Rows of pointing data
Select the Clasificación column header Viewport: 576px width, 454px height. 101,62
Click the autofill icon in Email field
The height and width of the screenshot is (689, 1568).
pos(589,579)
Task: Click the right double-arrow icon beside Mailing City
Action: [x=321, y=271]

> _EXERCISE DETAILS_: Copy all of the items above line for line, without changing anything.

> _SOLUTION FOR THIS PROBLEM_:
Select the Clasificación column header Viewport: 576px width, 454px height. 101,62
Click the autofill icon in Email field
The height and width of the screenshot is (689, 1568).
pos(589,579)
Task: Click the right double-arrow icon beside Mailing City
Action: [x=321, y=271]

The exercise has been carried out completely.